[[ AVAILABLE DATA, beginning ]]
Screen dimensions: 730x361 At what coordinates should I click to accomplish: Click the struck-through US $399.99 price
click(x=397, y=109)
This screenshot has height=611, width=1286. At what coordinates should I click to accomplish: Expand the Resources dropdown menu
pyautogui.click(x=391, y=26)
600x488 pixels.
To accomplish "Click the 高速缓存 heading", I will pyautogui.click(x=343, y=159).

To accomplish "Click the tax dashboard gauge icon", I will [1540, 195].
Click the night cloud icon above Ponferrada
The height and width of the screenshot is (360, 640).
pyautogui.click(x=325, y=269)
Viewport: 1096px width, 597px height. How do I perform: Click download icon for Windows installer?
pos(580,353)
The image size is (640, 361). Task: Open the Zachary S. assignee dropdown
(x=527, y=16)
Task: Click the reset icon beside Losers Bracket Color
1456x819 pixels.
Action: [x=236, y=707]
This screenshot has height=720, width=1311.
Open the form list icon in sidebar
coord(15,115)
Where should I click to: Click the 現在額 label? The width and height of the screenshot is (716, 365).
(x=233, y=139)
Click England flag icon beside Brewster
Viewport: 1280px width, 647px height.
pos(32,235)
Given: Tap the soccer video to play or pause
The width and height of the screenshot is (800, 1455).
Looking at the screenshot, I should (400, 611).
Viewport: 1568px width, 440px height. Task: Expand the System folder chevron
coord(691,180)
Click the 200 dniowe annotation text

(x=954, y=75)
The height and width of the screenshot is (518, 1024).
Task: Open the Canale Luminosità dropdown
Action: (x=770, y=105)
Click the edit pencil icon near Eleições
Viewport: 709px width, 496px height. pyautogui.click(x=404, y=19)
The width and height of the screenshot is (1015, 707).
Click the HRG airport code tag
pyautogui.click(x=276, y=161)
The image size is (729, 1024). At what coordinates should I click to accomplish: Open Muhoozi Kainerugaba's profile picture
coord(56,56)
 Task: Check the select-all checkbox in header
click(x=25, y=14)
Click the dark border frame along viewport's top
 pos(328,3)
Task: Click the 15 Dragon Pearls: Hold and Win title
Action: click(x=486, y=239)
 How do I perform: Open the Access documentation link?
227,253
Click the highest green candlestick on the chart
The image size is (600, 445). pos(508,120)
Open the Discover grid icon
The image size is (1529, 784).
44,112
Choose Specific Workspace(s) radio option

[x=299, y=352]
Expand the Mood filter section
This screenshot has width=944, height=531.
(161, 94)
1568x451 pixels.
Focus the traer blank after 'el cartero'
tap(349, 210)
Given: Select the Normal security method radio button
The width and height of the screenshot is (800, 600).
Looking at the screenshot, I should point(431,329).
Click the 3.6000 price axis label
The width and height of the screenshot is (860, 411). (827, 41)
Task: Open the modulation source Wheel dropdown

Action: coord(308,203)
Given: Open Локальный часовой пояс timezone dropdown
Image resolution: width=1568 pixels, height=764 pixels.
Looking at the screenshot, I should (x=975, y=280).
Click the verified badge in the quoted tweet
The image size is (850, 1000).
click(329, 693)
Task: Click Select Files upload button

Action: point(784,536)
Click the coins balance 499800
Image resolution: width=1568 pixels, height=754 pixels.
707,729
[[ AVAILABLE DATA, end ]]
**EXERCISE DIRECTIONS:**
In the entries above, copy the lines from the one that contains "The width and height of the screenshot is (800, 600)." through the last line, exactly as they appear.

**SOLUTION BELOW:**
The width and height of the screenshot is (800, 600).
Looking at the screenshot, I should point(431,329).
Click the 3.6000 price axis label
The width and height of the screenshot is (860, 411). (827, 41)
Task: Open the modulation source Wheel dropdown

Action: coord(308,203)
Given: Open Локальный часовой пояс timezone dropdown
Image resolution: width=1568 pixels, height=764 pixels.
Looking at the screenshot, I should (x=975, y=280).
Click the verified badge in the quoted tweet
The image size is (850, 1000).
click(329, 693)
Task: Click Select Files upload button

Action: point(784,536)
Click the coins balance 499800
Image resolution: width=1568 pixels, height=754 pixels.
707,729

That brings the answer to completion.